[Saved data entries]
—————

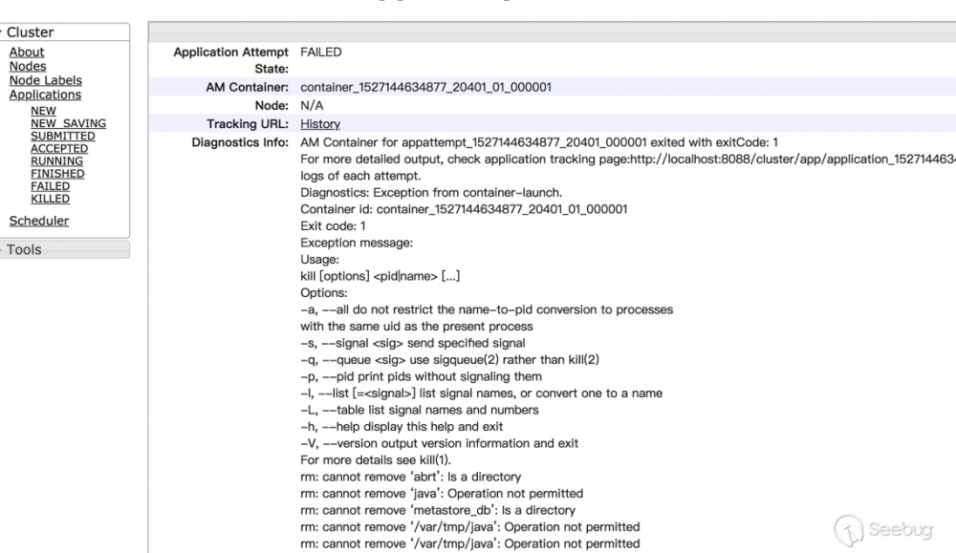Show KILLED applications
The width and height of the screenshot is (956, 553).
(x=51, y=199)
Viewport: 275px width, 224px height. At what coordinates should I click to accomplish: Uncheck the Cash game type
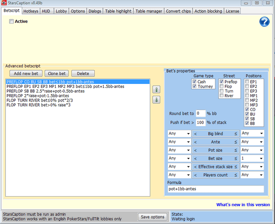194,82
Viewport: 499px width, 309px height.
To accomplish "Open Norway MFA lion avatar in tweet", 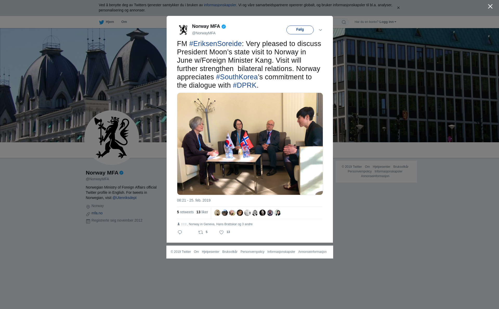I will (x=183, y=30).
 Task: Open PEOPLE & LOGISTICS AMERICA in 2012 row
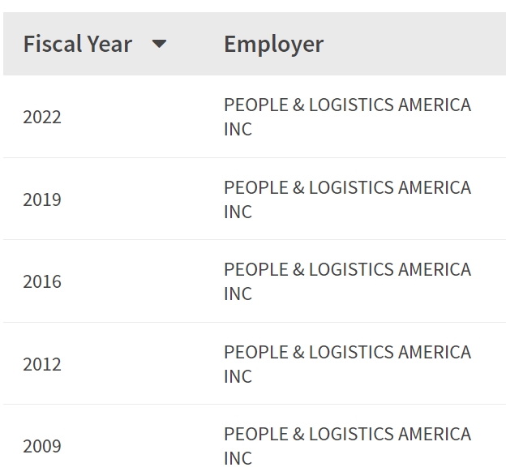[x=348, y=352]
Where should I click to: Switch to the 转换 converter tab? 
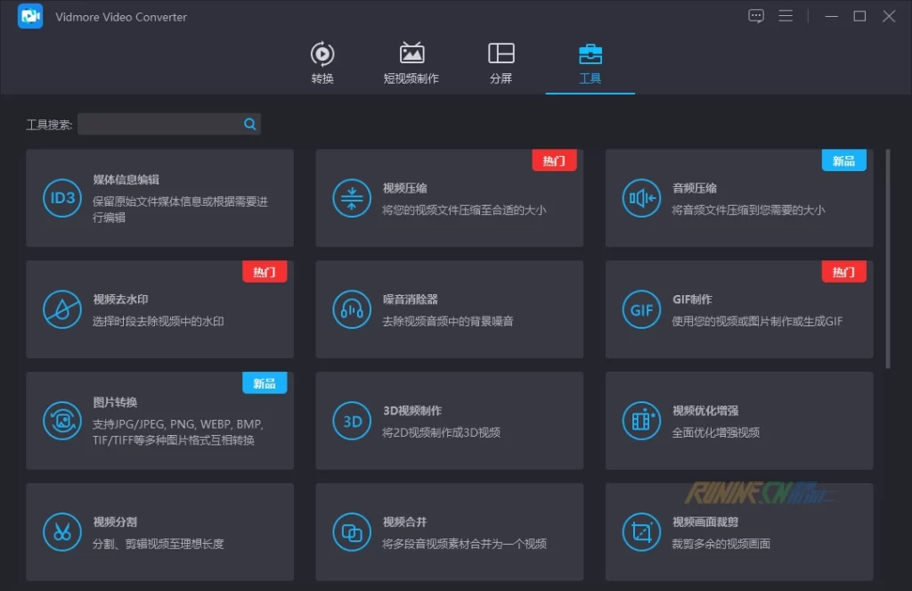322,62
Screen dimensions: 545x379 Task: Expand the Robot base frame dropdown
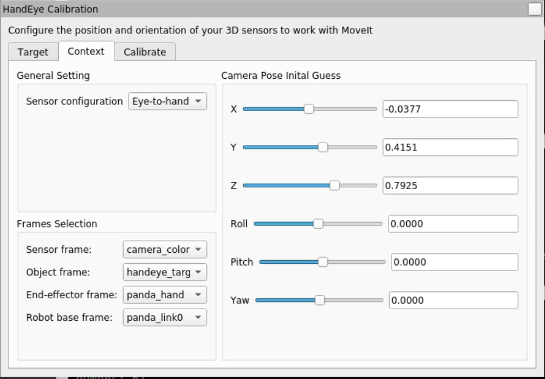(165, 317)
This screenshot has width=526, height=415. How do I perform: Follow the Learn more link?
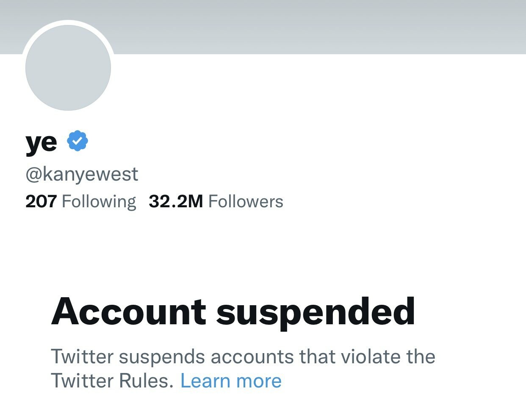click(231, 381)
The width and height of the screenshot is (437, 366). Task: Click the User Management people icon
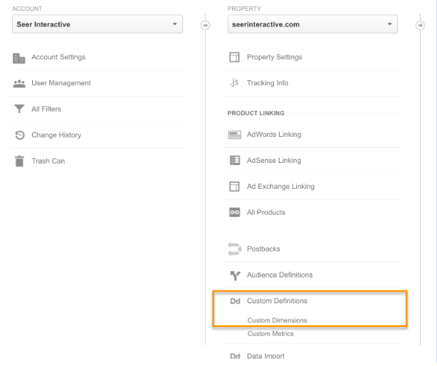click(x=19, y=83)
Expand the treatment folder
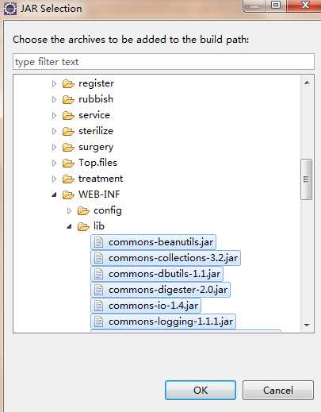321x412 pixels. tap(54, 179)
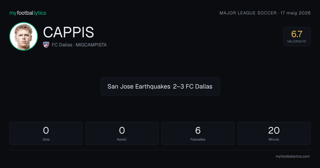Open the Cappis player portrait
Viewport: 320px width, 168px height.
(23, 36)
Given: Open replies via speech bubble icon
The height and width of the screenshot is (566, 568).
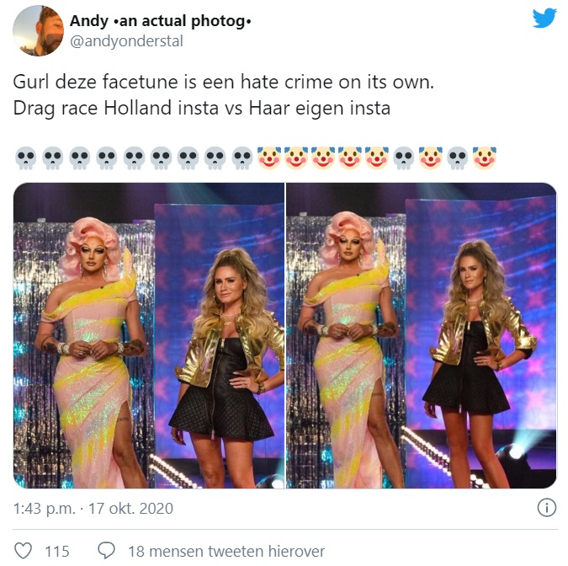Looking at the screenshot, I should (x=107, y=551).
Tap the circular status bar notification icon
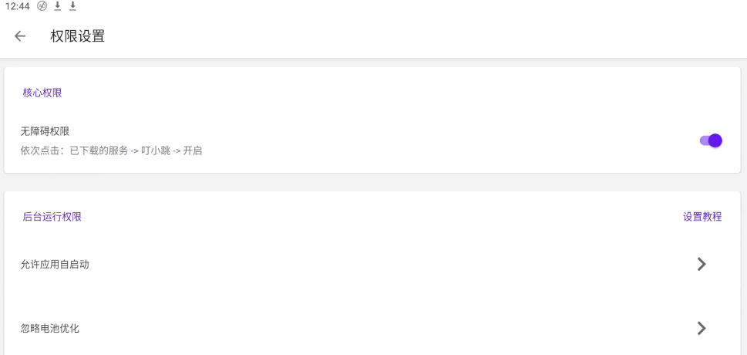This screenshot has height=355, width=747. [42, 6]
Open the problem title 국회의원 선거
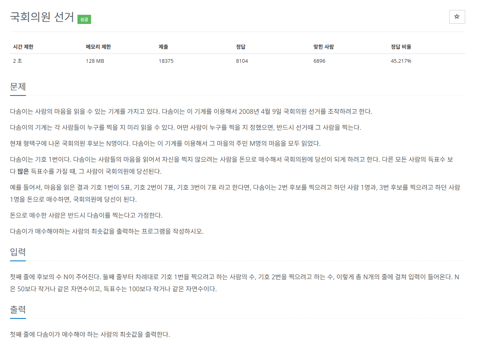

—————

* **What needs to be done**: Repeat, exactly and only, the lines from the one containing "The height and" through the final line of the data, both ends included, leaving out any picture.

* **Task solution**:
The height and width of the screenshot is (566, 568).
Looking at the screenshot, I should (x=107, y=551).
Tap the circular status bar notification icon
This screenshot has height=355, width=747. [42, 6]
Open the problem title 국회의원 선거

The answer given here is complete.